Write the entries below out again without a single difference.

▸ **Provided data**

▬▬▬

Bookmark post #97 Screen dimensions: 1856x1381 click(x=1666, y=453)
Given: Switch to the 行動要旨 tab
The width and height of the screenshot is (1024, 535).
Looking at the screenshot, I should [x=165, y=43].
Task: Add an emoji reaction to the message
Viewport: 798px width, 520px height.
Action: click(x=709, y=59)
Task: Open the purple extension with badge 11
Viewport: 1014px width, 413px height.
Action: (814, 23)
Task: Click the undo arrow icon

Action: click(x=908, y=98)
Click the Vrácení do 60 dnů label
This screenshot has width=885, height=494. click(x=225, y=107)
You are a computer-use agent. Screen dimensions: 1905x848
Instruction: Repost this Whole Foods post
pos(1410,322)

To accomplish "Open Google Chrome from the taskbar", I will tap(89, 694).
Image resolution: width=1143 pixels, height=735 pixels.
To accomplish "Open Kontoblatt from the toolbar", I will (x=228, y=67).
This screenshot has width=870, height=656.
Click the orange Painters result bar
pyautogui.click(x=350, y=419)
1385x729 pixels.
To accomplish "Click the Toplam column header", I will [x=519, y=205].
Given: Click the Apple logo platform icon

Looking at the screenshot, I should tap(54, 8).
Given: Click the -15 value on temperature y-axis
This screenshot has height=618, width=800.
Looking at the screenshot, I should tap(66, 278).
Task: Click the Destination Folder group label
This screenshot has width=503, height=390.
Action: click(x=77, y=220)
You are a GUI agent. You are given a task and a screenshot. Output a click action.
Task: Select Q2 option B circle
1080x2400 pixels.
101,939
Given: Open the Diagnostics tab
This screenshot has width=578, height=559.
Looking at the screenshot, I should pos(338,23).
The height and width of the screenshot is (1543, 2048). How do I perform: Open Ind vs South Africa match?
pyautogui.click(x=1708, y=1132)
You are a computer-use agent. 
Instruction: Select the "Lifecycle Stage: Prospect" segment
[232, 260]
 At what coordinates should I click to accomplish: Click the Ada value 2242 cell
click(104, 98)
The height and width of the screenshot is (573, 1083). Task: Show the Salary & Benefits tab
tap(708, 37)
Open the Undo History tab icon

▬▬▬

▸ **Solution to the problem**
Bookmark post #97 Screen dimensions: 1856x1381 click(x=1666, y=453)
Given: Switch to the 行動要旨 tab
The width and height of the screenshot is (1024, 535).
Looking at the screenshot, I should [x=165, y=43].
Task: Add an emoji reaction to the message
Viewport: 798px width, 520px height.
Action: click(x=709, y=59)
Task: Open the purple extension with badge 11
Viewport: 1014px width, 413px height.
Action: (814, 23)
Task: Click the undo arrow icon

Action: click(x=908, y=98)
Click the Vrácení do 60 dnů label
This screenshot has width=885, height=494. click(x=225, y=107)
You are a computer-use agent. Screen dimensions: 1905x848
Instruction: Repost this Whole Foods post
pos(1410,322)

To accomplish "Open Google Chrome from the taskbar", I will tap(89, 694).
Image resolution: width=1143 pixels, height=735 pixels.
To accomplish "Open Kontoblatt from the toolbar", I will (x=228, y=67).
This screenshot has width=870, height=656.
Click the orange Painters result bar
pyautogui.click(x=350, y=419)
1385x729 pixels.
To accomplish "Click the Toplam column header", I will [x=519, y=205].
Given: Click the Apple logo platform icon

Looking at the screenshot, I should tap(54, 8).
Given: Click the -15 value on temperature y-axis
This screenshot has height=618, width=800.
Looking at the screenshot, I should tap(66, 278).
Task: Click the Destination Folder group label
This screenshot has width=503, height=390.
Action: click(x=77, y=220)
You are a GUI agent. You are given a task and a screenshot. Output a click action.
Task: Select Q2 option B circle
1080x2400 pixels.
101,939
Given: Open the Diagnostics tab
This screenshot has width=578, height=559.
Looking at the screenshot, I should pos(338,23).
The height and width of the screenshot is (1543, 2048). How do I perform: Open Ind vs South Africa match?
pyautogui.click(x=1708, y=1132)
You are a computer-use agent. 
Instruction: Select the "Lifecycle Stage: Prospect" segment
[232, 260]
 At what coordinates should I click to accomplish: Click the Ada value 2242 cell
click(104, 98)
The height and width of the screenshot is (573, 1083). Task: Show the Salary & Benefits tab
tap(708, 37)
Open the Undo History tab icon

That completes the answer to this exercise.